━━ DATASET RECORDS

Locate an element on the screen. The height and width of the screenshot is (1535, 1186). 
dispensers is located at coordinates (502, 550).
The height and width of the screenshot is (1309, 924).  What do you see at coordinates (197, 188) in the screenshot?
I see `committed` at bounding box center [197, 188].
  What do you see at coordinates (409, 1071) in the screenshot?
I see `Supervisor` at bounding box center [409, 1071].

━━━━

* **TASK DESCRIPTION**
Gather every line of the listing above that contains the string "height", and copy each one in full. Case counts.

* **CORRECT ANSWER**
Locate an element on the screen. The height and width of the screenshot is (1535, 1186). 
The height and width of the screenshot is (1309, 924).  What do you see at coordinates (197, 188) in the screenshot?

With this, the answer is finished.